* _Work instruction_
Please give the lines below again exactly as they stand, from the one that contains "Where should I click to: Clear" up to and including the one that contains "Where should I click to: Click", leaving all pictures out.

═══ Input data

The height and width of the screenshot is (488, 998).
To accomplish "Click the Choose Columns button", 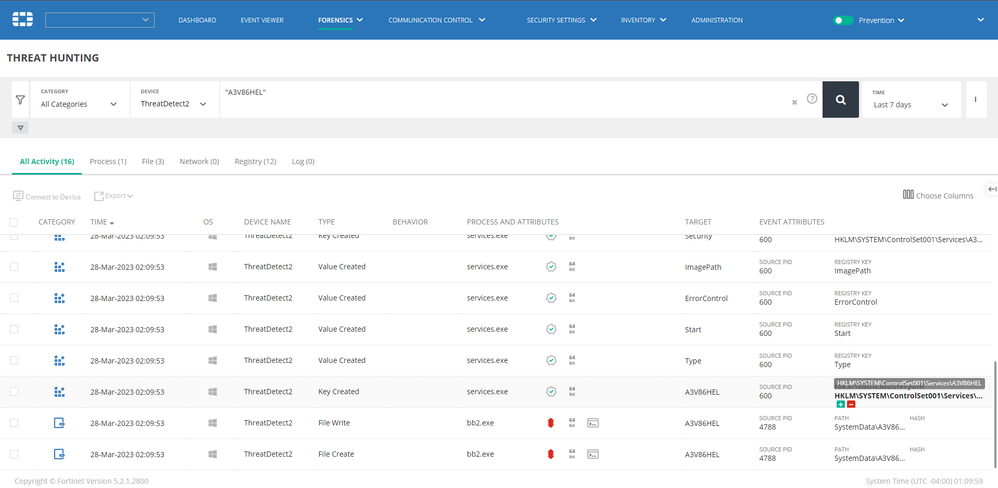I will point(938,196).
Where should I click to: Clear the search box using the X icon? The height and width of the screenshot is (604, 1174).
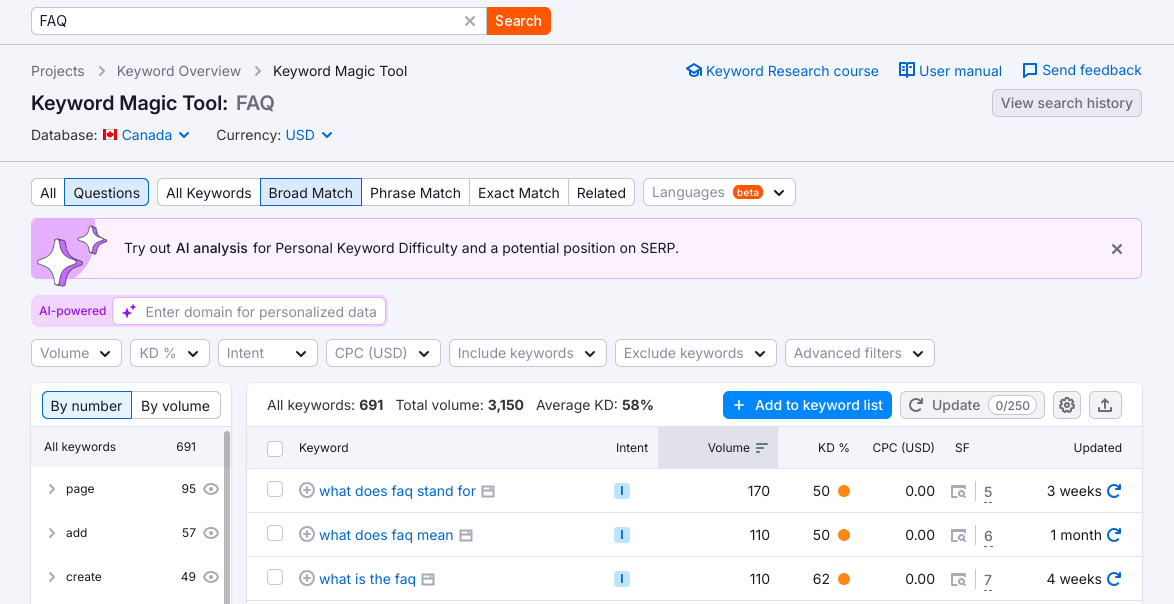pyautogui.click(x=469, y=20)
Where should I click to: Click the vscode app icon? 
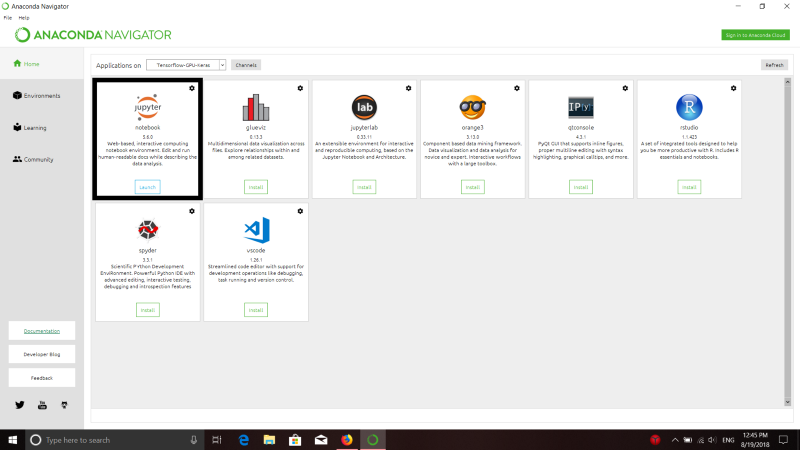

══════
═══ Input data

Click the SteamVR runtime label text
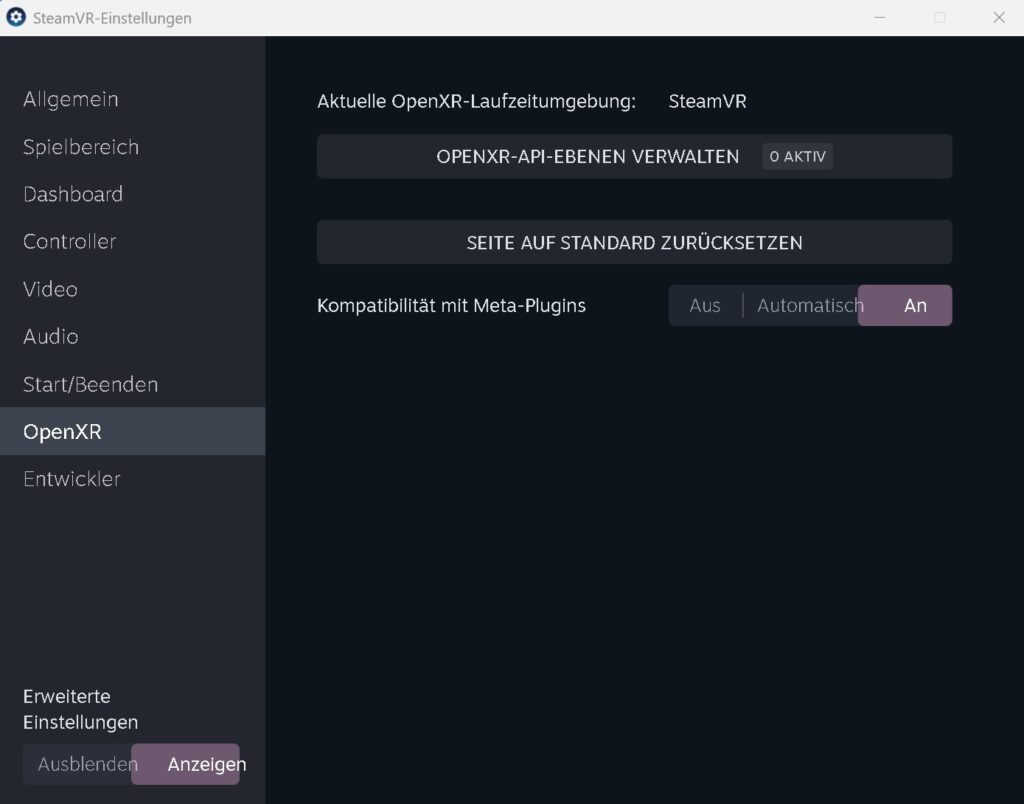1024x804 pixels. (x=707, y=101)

══════
═══ Input data

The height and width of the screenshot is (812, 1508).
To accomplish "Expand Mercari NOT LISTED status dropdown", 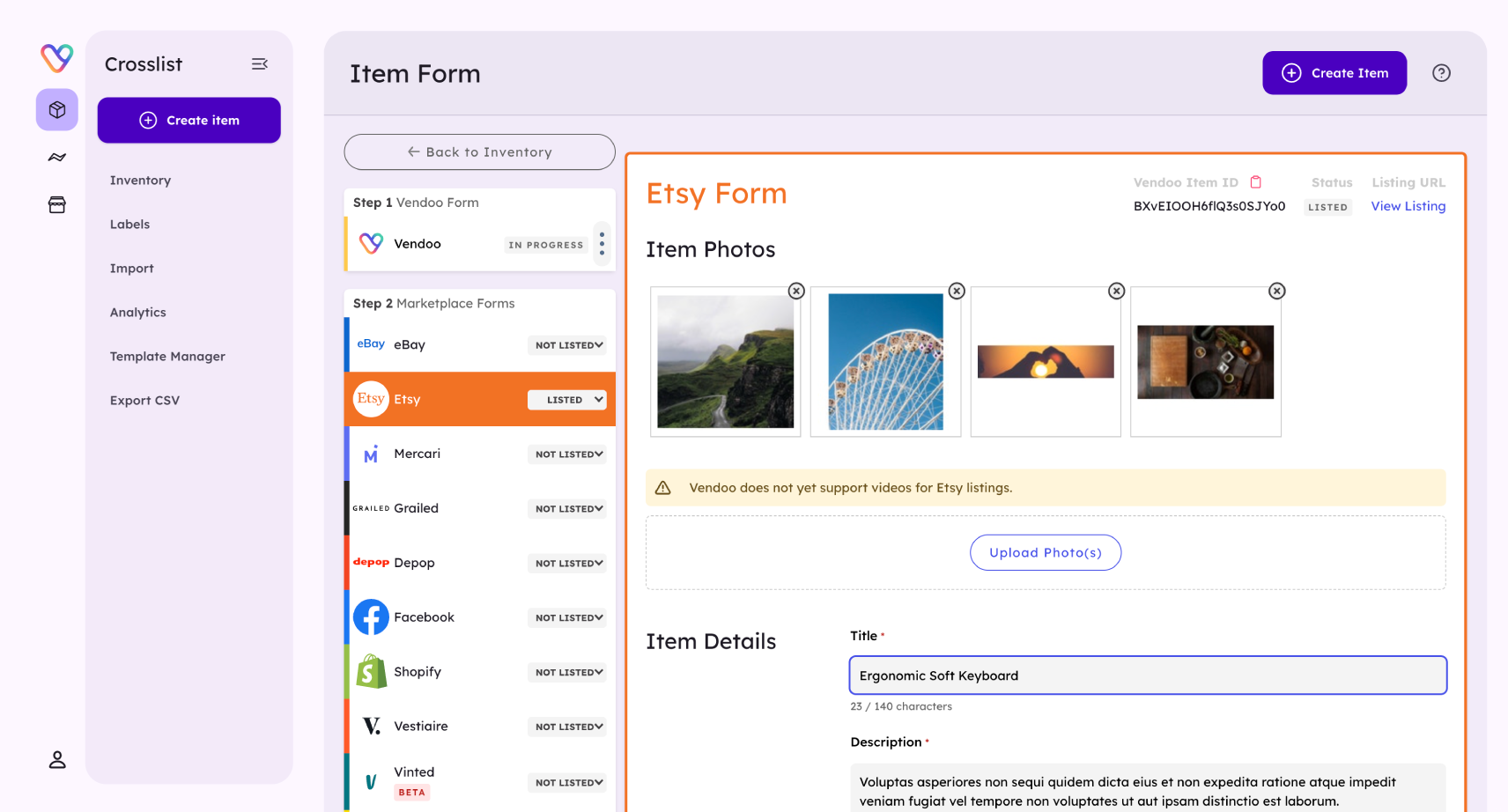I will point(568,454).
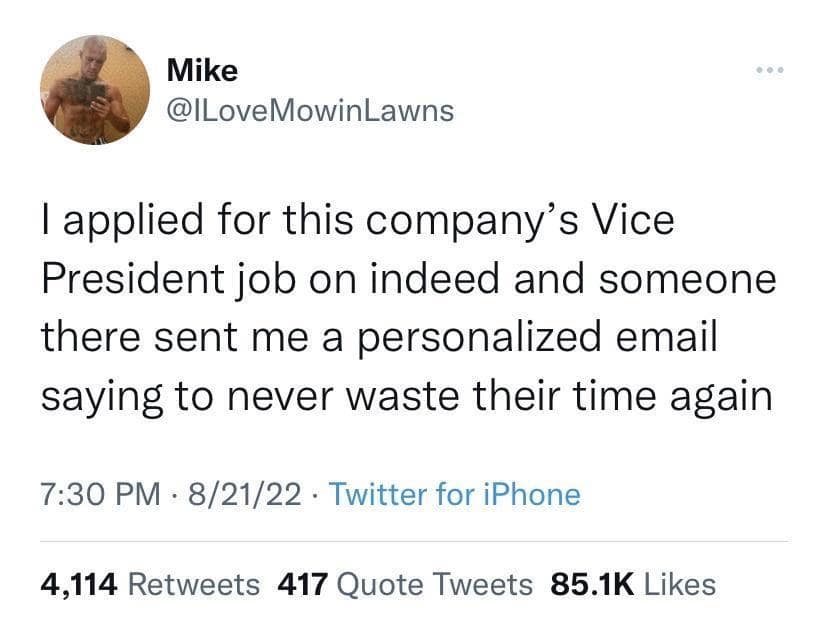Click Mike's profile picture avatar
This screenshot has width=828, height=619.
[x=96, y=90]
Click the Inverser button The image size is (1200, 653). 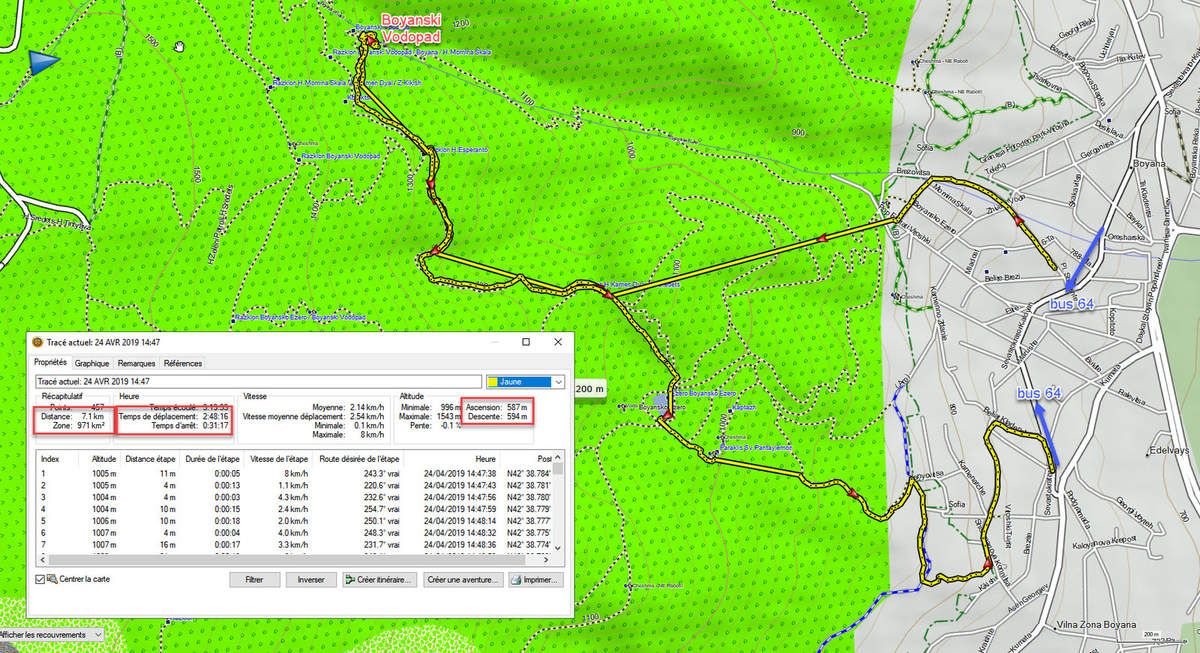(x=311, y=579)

══════

* _Finished exercise_
Where should I click to: Clear the search box using the X icon? The height and width of the screenshot is (604, 1174).
pyautogui.click(x=469, y=20)
Where should I click to: Click the vscode app icon? 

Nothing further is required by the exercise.